Process SAM/BAM files accroding to the 1k genomes methods
The 1,000 genomes project has posted its bam processing methods online. This repository documents how I implement their methodology in our projects on our SGE computing facility.
The process has several steps.
- Read alignment, including SAM to BAM conversion, sort and index. This step now includes fixing matepair data, adding MD and NM tags as well as marking PCR duplicates.
- gVCF creation
Read alignment is currently performed using bwa, however there are a number of options here.
Read alignment uses fastq (.fastq.gz) files as input and a SAM file (.sam) is output.
Subsequent to read alignment, a few steps are performed with SAMtools.
First we fix mate information and add the MD tag.
This will generate an out file named _nsort.
This file is resorted resulting in a _fixed.bam file.
This fixed file then has PCR duplicates marked, is indexed and this step is complete.
The program samtools stats
is called on intermediate *.sam and *.bam files in order to sanity check the processing.

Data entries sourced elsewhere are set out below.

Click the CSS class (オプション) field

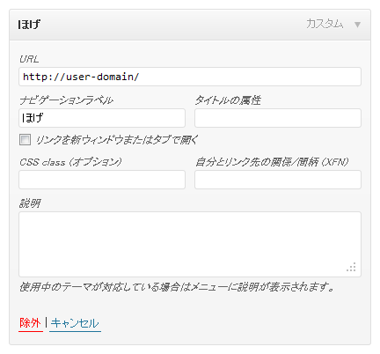(x=102, y=180)
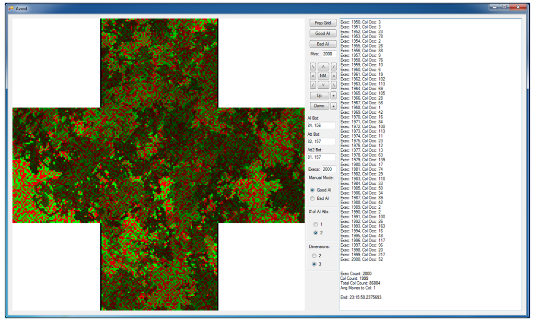Click the Prep Grid button

[323, 23]
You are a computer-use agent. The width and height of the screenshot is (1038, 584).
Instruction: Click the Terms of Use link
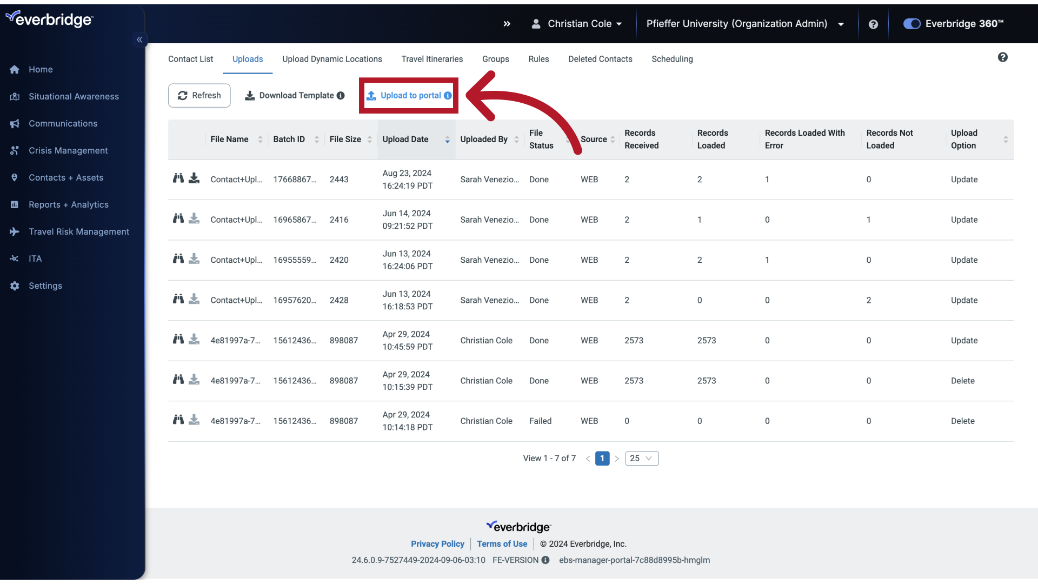[x=502, y=544]
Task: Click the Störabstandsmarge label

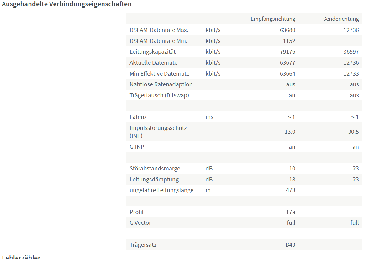Action: [x=155, y=169]
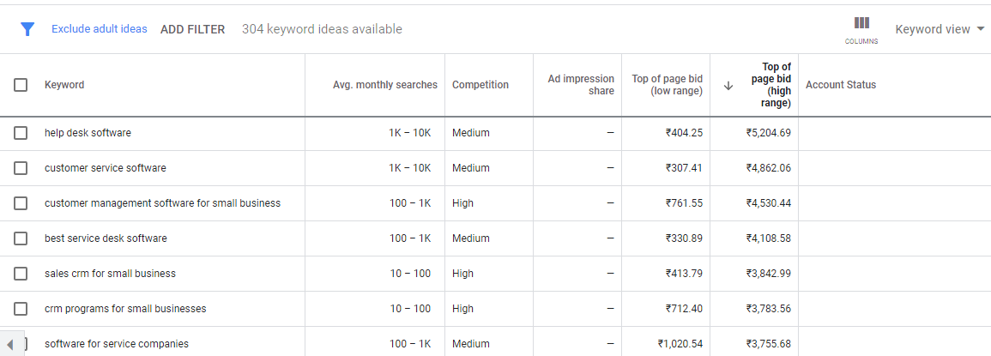
Task: Check the customer service software row
Action: (x=21, y=168)
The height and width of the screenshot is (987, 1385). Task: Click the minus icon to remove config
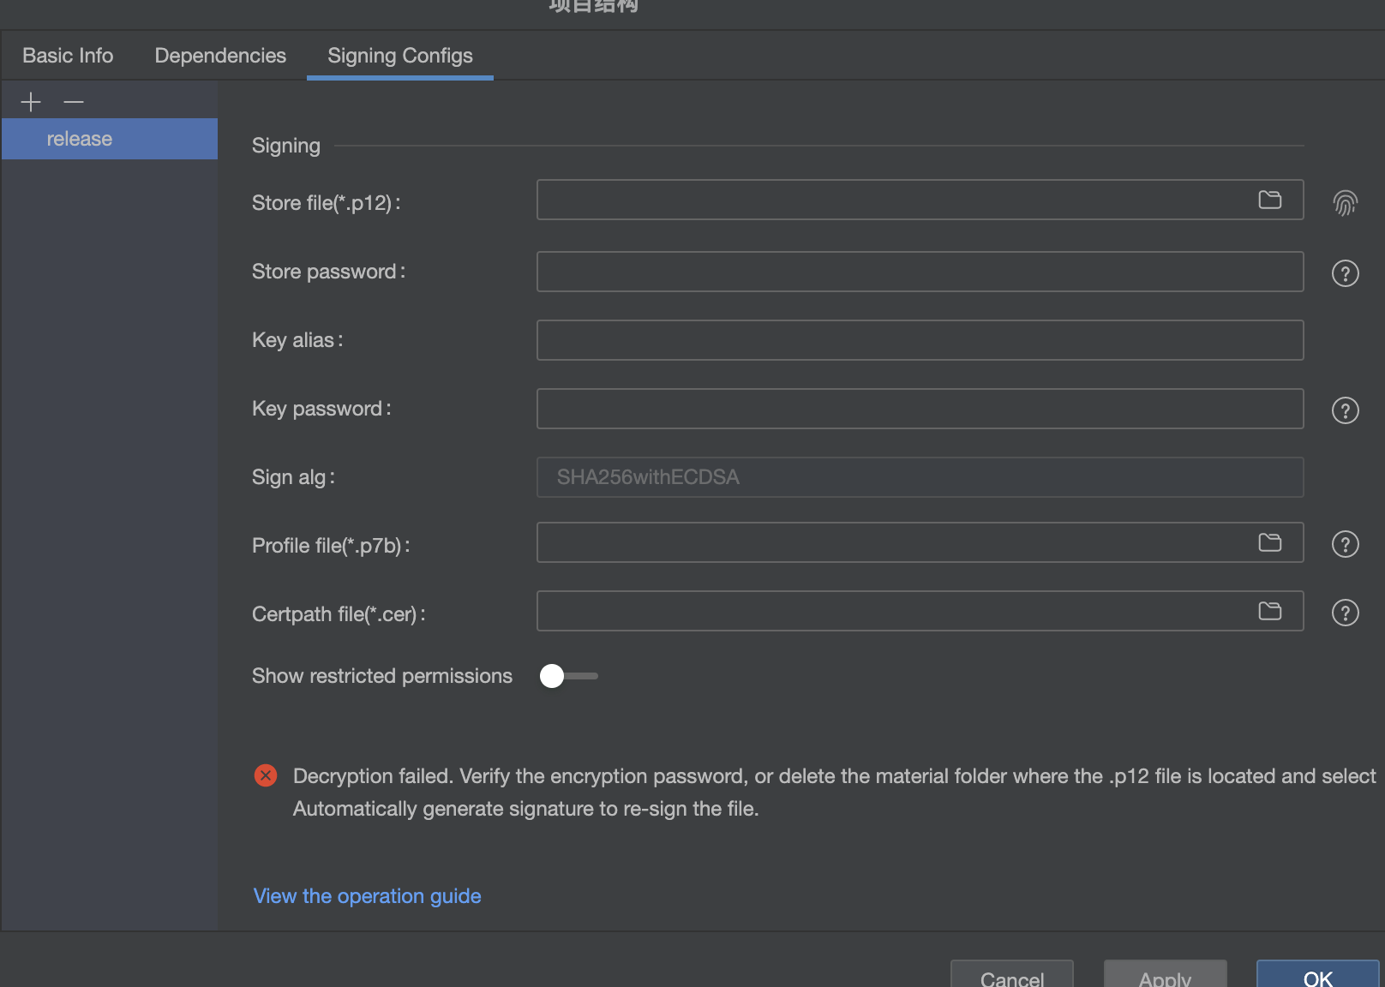pyautogui.click(x=74, y=102)
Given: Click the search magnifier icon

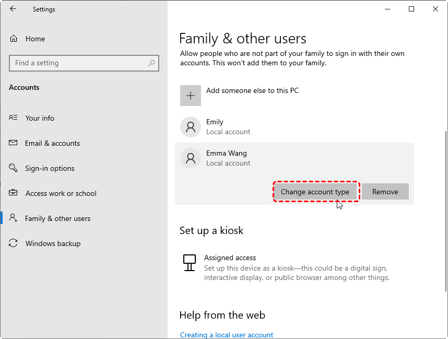Looking at the screenshot, I should [x=151, y=63].
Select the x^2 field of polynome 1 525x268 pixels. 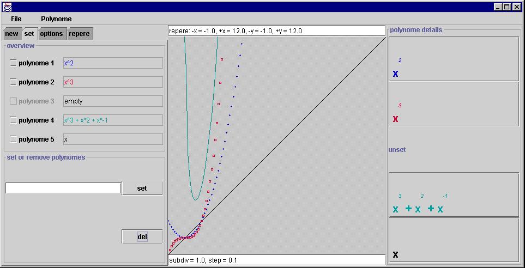coord(113,63)
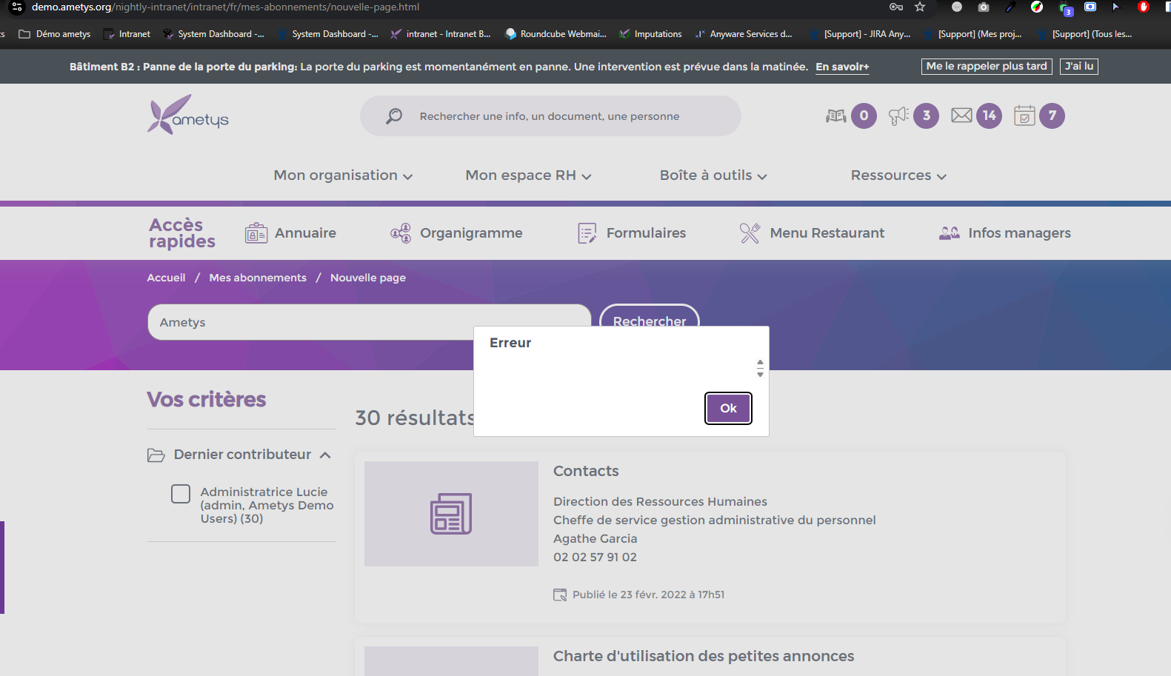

Retained file: *_mrkdup.bam.
Removed files: *_nsort, *_nsort_tmp, *_csort_tmp, *_fixed.bam.. (_tmp files should be automatically removed.)
Variant calling is currently performed using several steps from the GATK. First, a genomic variant call format (gVCF) file is created for each sample. Processing of each sample independently allows for the specification of different ploidys for different samples. Then these gVCF files are used to call variants. We use the HaplotypeCaller with the --emitRefConfidence GVCF option. This results in a .g.vcf file. Once we have a set of gVCF files we can call GenotypeGVCFs to call variants which results in a VCF file.
Retained files: *.g.vcf file for each sample and a *.vcf file containing the final variants.
Use SLURM instead of SGE? @zkamvar has created his own solution, called read-processing, for their HPC. Even if you don't use SLURM, its been my experience that his code typically provides solid solutions. Give it a look!